▸ Exercise details: Reproduce, exactly and only, the lines of the data that follows from the one containing "Image resolution: width=600" down to the one containing "Image resolution: width=1918", without pictures.
━━ Recorded information
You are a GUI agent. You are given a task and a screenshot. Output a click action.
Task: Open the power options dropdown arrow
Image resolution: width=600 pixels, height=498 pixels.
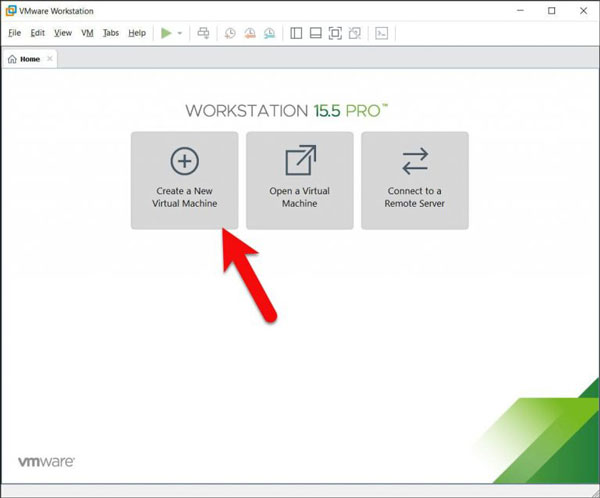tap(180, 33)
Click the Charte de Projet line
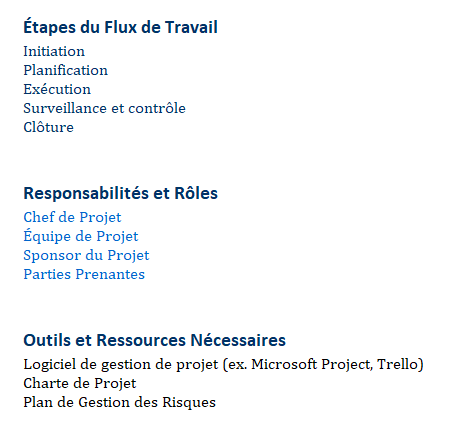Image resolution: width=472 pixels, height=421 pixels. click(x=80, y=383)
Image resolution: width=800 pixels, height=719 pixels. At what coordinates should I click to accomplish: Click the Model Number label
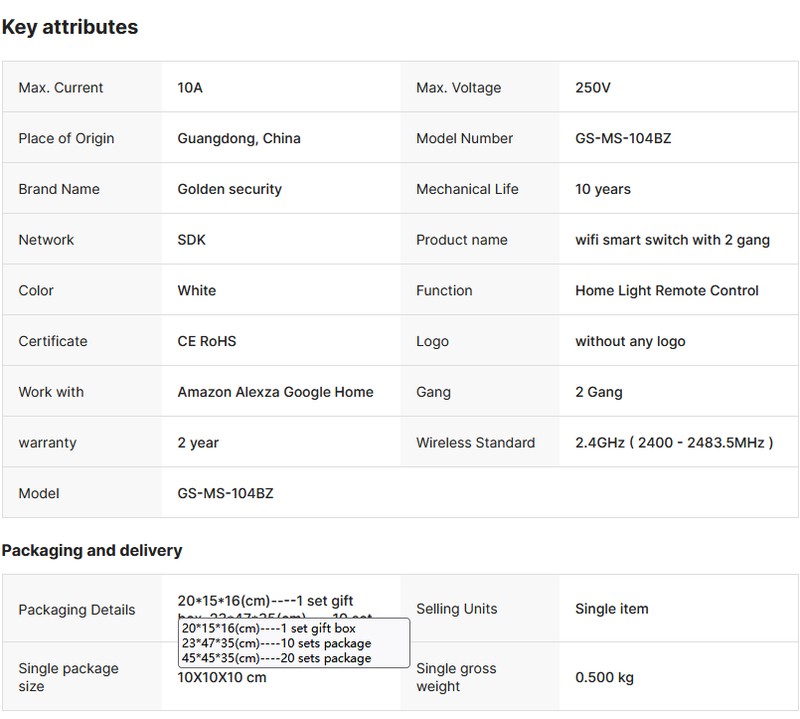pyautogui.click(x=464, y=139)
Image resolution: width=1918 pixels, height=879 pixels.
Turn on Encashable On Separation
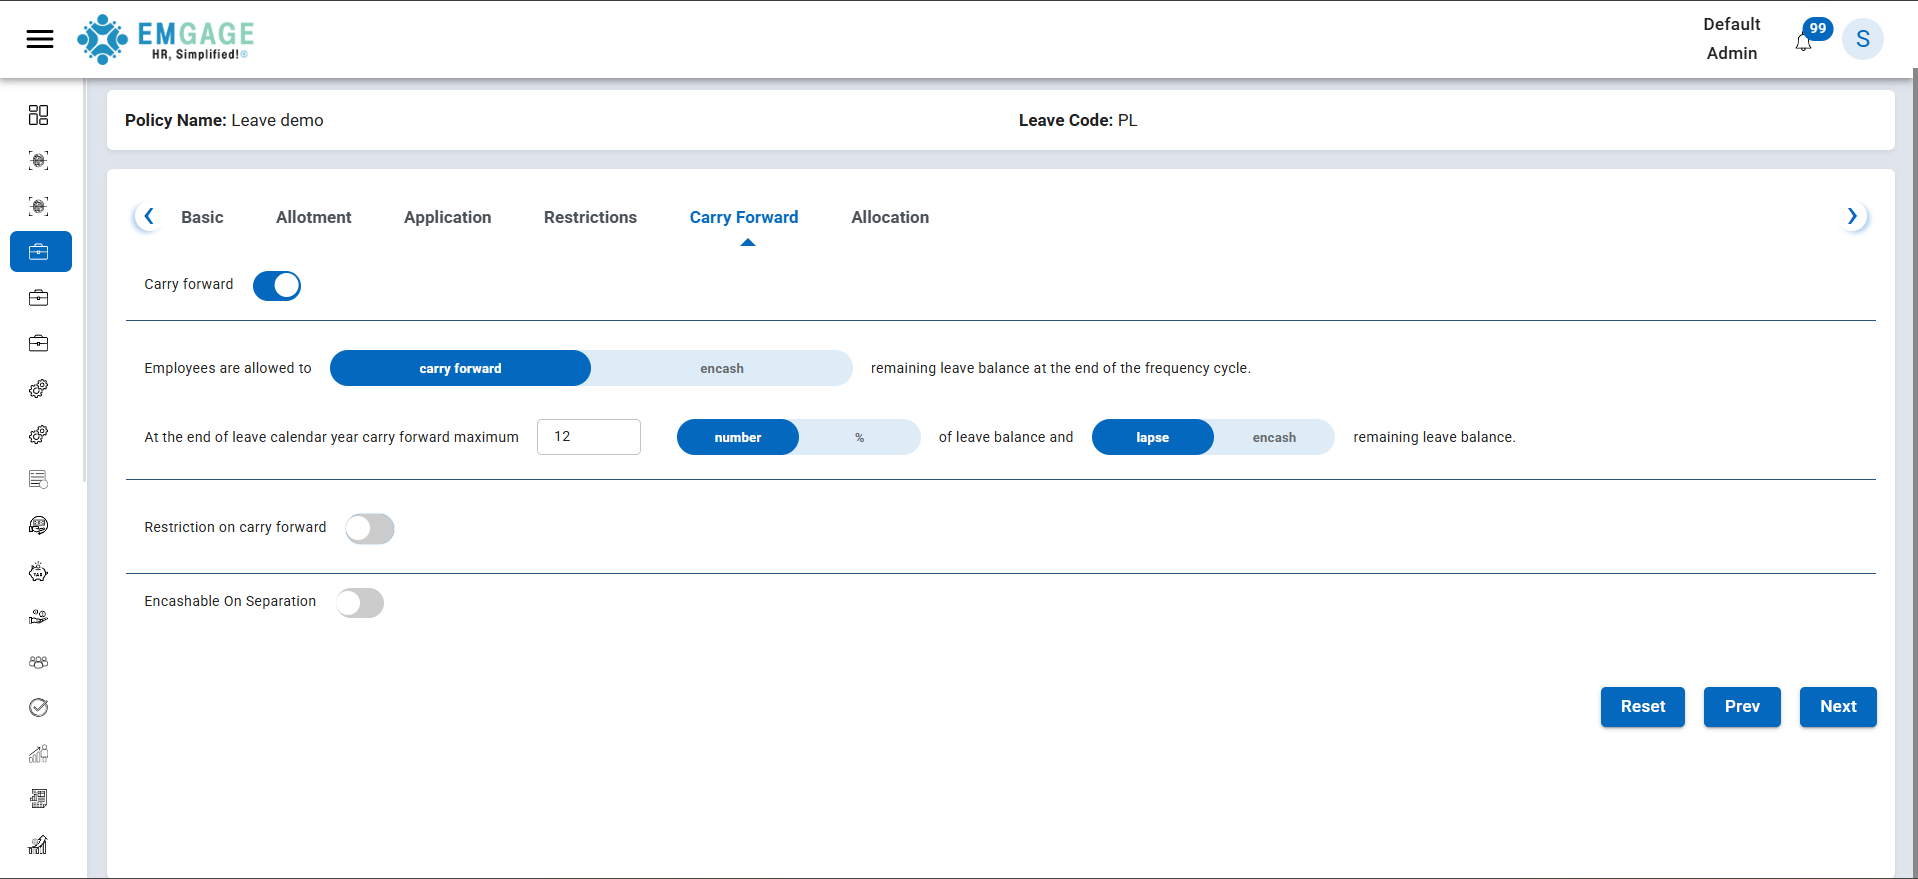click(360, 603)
━━━━
━━ Recorded information
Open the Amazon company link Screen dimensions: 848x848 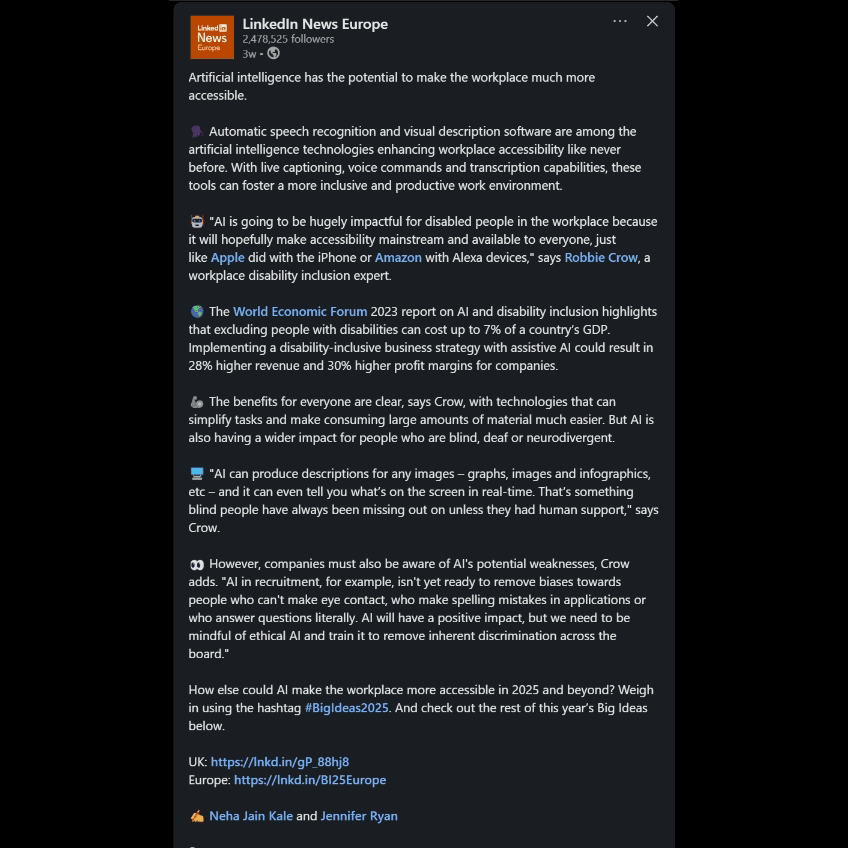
━━━━
━━ Recorded information
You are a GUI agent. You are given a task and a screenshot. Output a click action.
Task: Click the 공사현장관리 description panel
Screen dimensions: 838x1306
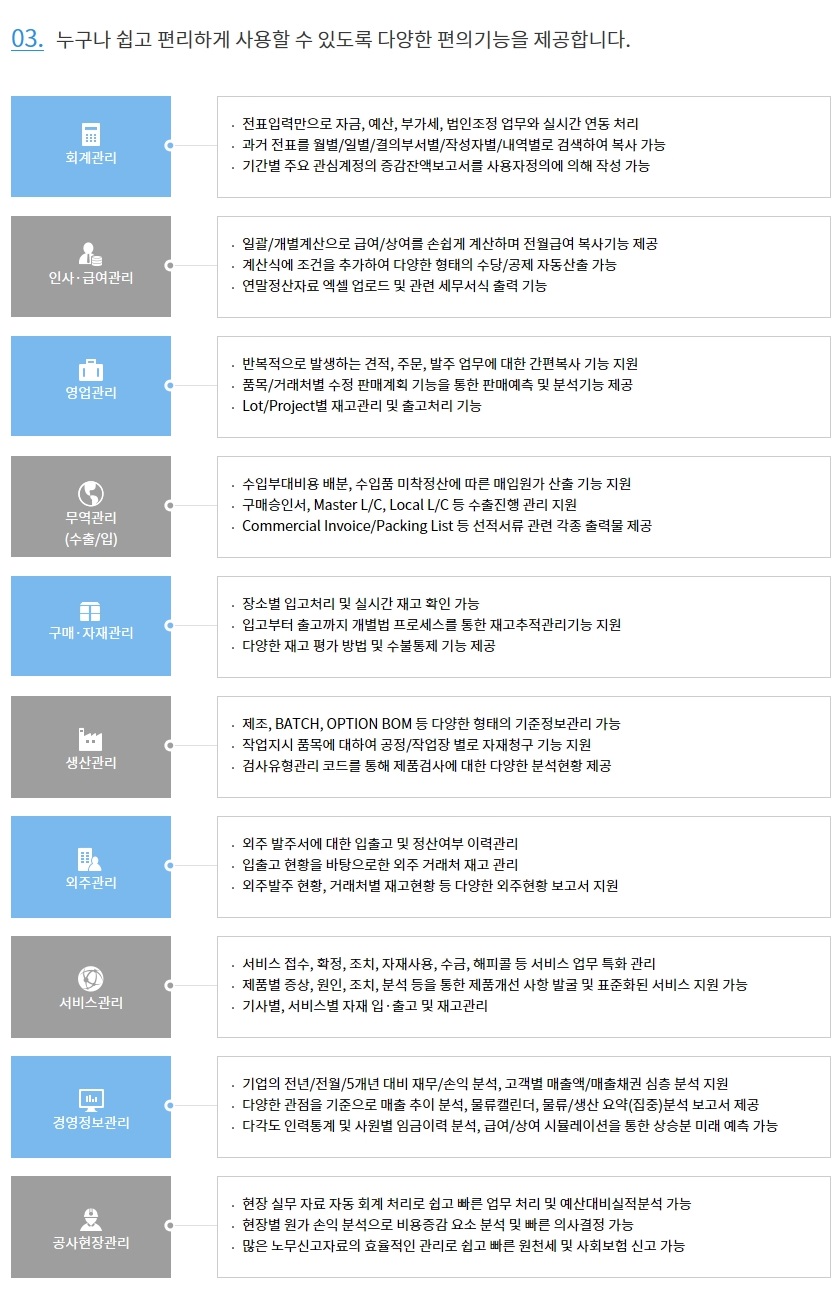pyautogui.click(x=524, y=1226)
━━━━
▸ Exercise result:
Image resolution: width=600 pixels, height=498 pixels.
tap(180, 33)
Click the Charte de Projet line
Image resolution: width=472 pixels, height=421 pixels. click(x=80, y=383)
Image resolution: width=800 pixels, height=719 pixels. At what coordinates should I click to accomplish: Click the Model Number label
pyautogui.click(x=464, y=139)
Image resolution: width=1918 pixels, height=879 pixels.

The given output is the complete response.